C’est à Iri, sous le même arbre où il avait mangé de l’ igname pour la première fois, alors qu’il était un pauvre paysan. Il portait une simple tenue blanche. Elle portait un pagne blanc et un chemisier orné de perles de corail. Leur famille était assise sur des nattes et des bancs. Les anciens ont prié. Les enfants dansaient.
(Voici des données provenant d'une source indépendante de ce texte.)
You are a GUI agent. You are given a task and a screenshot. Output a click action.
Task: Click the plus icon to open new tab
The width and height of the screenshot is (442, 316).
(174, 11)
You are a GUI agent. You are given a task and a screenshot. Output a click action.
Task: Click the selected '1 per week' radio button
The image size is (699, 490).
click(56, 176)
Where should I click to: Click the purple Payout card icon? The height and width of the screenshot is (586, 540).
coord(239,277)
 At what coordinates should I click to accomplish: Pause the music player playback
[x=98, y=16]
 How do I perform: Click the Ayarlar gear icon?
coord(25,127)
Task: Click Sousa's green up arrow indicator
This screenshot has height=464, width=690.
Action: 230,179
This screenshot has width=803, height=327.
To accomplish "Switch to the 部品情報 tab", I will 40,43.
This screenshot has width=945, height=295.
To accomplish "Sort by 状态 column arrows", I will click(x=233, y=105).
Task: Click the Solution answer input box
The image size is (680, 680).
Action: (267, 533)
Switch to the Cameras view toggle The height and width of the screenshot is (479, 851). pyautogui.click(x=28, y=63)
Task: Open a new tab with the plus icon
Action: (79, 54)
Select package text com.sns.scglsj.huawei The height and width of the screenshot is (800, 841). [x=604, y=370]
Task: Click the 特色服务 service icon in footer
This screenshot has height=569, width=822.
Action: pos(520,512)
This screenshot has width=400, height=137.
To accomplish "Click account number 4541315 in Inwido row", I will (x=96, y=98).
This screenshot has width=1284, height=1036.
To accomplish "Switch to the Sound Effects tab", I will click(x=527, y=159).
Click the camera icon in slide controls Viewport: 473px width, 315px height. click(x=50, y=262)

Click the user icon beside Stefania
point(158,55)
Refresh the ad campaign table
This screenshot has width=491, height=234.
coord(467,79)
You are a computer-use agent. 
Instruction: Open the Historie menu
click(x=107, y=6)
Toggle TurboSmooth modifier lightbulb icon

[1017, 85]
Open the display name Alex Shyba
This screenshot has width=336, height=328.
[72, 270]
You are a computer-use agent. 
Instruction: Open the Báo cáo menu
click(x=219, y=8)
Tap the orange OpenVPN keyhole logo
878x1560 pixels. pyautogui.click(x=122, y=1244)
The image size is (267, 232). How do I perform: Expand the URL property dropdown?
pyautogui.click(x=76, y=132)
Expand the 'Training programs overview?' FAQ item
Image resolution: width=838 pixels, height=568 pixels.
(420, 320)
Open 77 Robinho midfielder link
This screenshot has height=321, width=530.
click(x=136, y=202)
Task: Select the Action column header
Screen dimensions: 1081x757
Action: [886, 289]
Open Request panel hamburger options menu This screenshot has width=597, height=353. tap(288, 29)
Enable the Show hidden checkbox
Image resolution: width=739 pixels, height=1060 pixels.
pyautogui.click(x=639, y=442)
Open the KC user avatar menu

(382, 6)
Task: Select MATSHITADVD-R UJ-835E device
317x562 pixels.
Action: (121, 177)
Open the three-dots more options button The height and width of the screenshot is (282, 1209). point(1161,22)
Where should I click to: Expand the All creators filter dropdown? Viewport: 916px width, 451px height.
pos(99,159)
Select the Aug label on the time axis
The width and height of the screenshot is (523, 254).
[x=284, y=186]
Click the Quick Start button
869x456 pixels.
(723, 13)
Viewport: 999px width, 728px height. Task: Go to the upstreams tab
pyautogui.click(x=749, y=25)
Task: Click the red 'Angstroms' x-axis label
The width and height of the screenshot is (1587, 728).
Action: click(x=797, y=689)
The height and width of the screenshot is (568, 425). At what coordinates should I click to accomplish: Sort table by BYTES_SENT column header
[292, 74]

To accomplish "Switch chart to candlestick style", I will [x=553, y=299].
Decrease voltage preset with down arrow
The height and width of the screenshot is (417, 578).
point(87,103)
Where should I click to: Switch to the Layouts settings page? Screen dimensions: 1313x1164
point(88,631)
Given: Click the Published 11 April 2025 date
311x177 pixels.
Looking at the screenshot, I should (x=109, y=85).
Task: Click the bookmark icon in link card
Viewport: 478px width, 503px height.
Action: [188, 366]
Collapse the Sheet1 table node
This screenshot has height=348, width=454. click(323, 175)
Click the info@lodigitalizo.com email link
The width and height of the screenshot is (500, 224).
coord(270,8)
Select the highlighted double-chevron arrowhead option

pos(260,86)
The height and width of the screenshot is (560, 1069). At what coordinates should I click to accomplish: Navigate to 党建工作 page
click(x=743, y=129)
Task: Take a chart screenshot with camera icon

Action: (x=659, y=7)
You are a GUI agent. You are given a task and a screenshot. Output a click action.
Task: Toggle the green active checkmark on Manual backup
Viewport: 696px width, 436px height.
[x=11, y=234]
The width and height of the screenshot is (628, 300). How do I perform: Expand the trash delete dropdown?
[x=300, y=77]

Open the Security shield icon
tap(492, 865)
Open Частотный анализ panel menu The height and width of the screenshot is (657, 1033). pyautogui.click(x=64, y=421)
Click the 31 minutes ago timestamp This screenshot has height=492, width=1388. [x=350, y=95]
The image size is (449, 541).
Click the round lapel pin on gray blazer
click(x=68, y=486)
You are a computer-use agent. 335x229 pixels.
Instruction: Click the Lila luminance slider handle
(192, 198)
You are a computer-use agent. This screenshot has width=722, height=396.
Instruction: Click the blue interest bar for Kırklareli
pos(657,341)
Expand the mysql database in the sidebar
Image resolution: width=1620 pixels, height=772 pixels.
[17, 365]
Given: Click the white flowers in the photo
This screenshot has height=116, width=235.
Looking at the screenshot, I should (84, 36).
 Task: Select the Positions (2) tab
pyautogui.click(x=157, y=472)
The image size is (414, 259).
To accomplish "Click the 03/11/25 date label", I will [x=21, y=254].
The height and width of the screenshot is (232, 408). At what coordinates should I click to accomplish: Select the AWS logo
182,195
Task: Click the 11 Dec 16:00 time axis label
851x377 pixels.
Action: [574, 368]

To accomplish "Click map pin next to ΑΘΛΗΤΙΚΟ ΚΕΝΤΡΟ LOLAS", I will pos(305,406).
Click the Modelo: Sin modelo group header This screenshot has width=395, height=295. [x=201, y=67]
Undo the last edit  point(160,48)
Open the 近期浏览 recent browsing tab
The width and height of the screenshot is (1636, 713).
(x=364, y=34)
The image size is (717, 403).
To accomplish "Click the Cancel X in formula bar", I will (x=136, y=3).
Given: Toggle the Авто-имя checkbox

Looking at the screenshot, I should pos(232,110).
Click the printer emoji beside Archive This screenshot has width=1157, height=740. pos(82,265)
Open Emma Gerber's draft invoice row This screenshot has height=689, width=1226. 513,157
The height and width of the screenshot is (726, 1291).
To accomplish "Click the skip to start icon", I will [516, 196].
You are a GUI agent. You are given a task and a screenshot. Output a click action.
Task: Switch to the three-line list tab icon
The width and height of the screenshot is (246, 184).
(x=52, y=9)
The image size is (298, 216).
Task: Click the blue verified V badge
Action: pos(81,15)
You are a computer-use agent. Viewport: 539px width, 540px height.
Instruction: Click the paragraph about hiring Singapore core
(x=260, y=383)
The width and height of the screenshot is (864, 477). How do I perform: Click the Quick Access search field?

Le batteur jouait un rythme doux et régulier. Ils ont échangé des vœux simples. « Je vous dirai la vérité même si c’est difficile », a déclaré Obina. « J’écouterai et je parlerai avec respect », a répondu Naneka. Je ne te mettrai pas à l’épreuve , promit-il. Je ne douterai pas de toi sans te poser la question, dit-elle. Ils sourirent.
Ils se sont pris la main. Ils ont fait le tour du village en portant ensemble une igname, symbole de leur union. Les gens les ont aspergés de farine d’igname et ont chanté. Ils ont ri. Ils ont dansé. Ils ont mangé de l’ igname pilée et de la soupe d’egusi. Ils ont fêté ça. Alors que le soleil se couchait le jour de leur mariage, Oena regarda Nineka et murmura : « Tu as d’ abord aimé un pauvre fermier. » Elle a ri.
« J’aimais un homme qui avait besoin d’aide pour tenir une houe », a-t-elle dit. « Et tu l’aimes encore ? » a-t-il demandé. « J’aime cet homme », a-t-elle répondu. « Ni l’argent, ni le titre. L’homme qui respecte la terre et ne la combat pas. L’homme qui respecte la vérité.
L’homme qui m’aime de la même façon. » Il sourit. Il l’embrassa doucement sur le front. «Plus de tests», a-t-il dit. « Plus de tests », a-t-elle répété. Ils regardèrent le ciel se teinter d’orange et de rose. Ils se tenaient la main. Ils sentirent une douce brise. Ils entendirent des rires autour d’eux. Ils se sentaient satisfaits.
Ils savaient qu’ils rencontreraient des difficultés, mais ils les surmonteraient ensemble. Ils savaient qu’ils se disputeraient, mais qu’ils communiqueraient. Ils savaient qu’ils grandiraient non pas seuls, mais comme un seul homme. Et c’est ainsi que la femme qui aimait un pauvre fermier devint l’épouse d’un homme riche. Mais elle l’aimait déjà quand ses vêtements étaient couverts de poussière.
Elle l’aimait pour sa gentillesse et son appétit. Et il l’aimait pour sa force et sa sincérité. Ensemble, ils vécurent dans l’humilité, l’ honnêteté et l’amour. Plus de tests.